## Dati di partenza
################
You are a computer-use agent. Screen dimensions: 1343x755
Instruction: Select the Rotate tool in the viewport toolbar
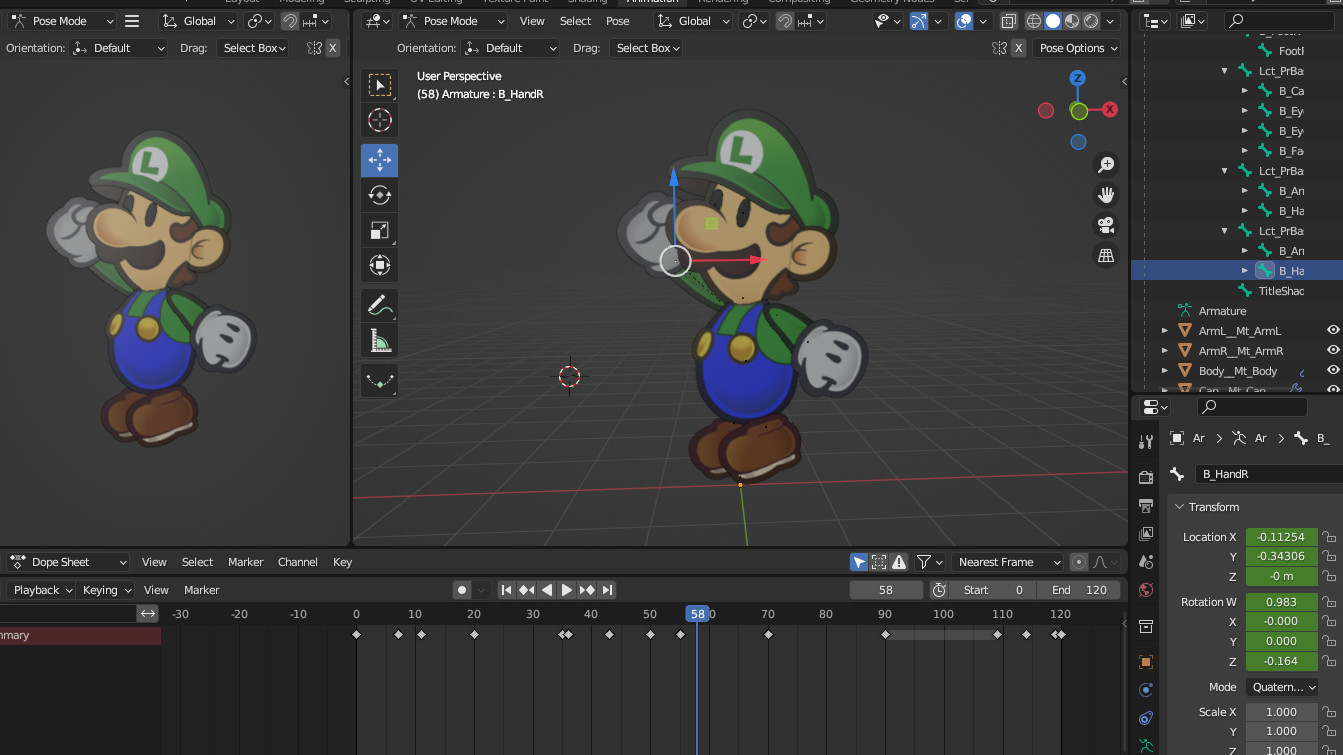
################
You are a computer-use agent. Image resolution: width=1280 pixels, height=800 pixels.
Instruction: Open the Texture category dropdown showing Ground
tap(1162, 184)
################
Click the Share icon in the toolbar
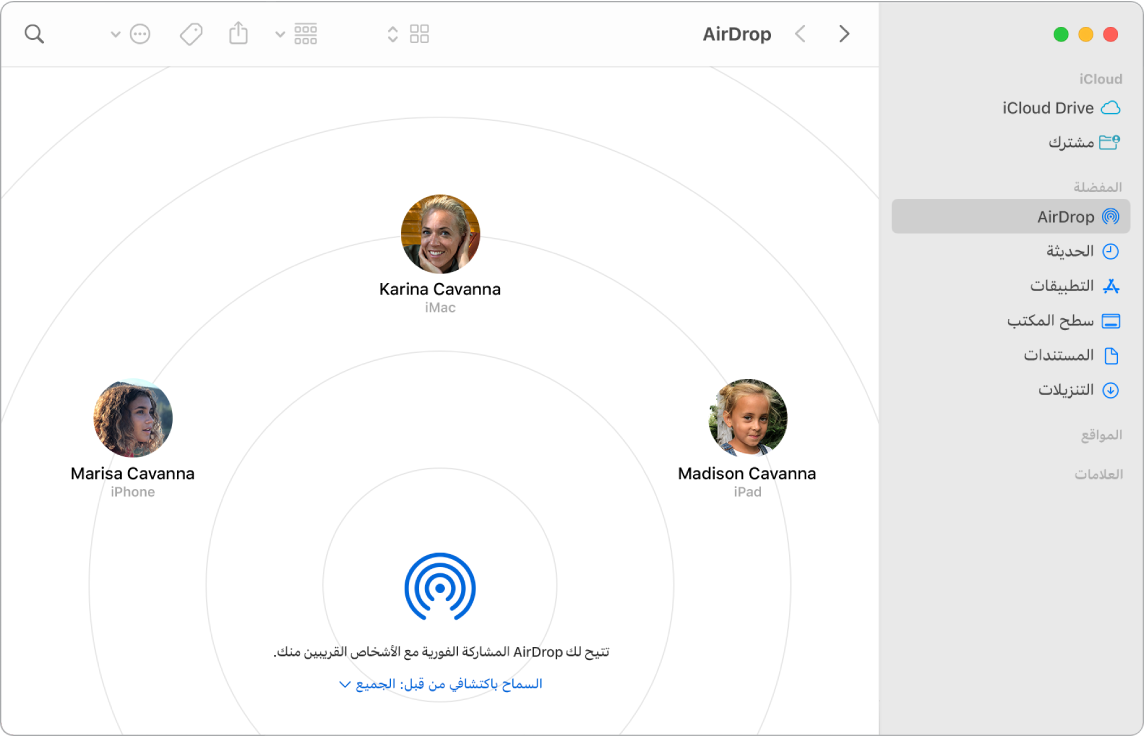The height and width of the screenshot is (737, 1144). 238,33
################
## Descrizione del compito
Puoi ripetere tali e quali le righe che partono da quella con "You are a computer-use agent. Screen" e arrivano fino a quella con "Instruction: Select the", comprese entrambe?

## Soluzione
You are a computer-use agent. Screen dimensions: 1343x755
Instruction: Select the Rotate tool in the viewport toolbar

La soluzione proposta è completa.